§ Task directions
Which rows below contain the word "will"? Report each of them in full.

§ Data supplied
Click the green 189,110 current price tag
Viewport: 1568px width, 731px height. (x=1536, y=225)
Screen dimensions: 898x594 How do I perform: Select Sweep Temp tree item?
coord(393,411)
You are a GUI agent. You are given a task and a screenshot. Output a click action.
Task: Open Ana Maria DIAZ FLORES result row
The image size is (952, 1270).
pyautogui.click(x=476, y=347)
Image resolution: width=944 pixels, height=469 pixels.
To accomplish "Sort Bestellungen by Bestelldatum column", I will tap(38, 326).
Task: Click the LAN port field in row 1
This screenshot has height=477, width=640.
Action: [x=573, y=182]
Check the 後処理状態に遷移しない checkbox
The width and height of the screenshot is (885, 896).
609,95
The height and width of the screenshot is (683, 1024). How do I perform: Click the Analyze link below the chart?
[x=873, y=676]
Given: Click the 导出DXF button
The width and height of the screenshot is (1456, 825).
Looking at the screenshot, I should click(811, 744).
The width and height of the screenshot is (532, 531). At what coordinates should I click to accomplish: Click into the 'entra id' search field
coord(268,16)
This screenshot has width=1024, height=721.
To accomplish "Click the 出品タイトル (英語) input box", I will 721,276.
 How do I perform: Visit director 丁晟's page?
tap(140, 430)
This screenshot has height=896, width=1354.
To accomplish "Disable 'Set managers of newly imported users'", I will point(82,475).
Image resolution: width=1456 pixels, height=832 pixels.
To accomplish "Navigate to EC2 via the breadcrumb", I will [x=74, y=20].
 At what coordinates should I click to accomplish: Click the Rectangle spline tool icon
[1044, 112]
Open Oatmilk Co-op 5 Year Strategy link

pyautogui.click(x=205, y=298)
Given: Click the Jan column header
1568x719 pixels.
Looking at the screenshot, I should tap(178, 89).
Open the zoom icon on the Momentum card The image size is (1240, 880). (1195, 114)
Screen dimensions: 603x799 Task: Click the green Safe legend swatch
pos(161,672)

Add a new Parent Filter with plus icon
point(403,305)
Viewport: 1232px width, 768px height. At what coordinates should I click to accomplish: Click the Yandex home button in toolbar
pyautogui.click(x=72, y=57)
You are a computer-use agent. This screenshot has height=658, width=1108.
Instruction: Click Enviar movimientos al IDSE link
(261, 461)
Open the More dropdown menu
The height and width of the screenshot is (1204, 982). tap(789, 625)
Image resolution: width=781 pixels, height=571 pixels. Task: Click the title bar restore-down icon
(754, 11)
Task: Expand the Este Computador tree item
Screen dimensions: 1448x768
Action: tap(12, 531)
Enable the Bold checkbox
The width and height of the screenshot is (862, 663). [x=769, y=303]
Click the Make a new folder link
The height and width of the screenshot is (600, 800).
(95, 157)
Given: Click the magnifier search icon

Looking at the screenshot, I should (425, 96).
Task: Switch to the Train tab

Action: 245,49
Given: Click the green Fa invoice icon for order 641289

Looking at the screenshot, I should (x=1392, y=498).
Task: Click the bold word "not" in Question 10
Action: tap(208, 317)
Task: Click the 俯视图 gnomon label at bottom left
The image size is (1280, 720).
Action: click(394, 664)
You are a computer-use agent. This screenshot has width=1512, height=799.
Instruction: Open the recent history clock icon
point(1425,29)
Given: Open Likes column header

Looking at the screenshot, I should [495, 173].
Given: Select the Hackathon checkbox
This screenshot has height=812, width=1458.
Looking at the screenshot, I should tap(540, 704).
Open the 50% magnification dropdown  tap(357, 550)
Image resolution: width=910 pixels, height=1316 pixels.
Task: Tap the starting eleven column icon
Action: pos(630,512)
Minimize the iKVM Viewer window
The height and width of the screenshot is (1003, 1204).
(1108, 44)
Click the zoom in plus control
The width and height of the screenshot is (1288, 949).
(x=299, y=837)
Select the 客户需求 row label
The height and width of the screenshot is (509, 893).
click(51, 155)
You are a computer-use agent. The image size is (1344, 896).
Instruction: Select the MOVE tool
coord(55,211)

§ Exercise response
To accomplish "Sort Bestellungen by Bestelldatum column", I will tap(38, 326).
To accomplish "Click the 出品タイトル (英語) input box", I will 721,276.
To accomplish "Disable 'Set managers of newly imported users'", I will point(82,475).
To accomplish "Navigate to EC2 via the breadcrumb", I will [x=74, y=20].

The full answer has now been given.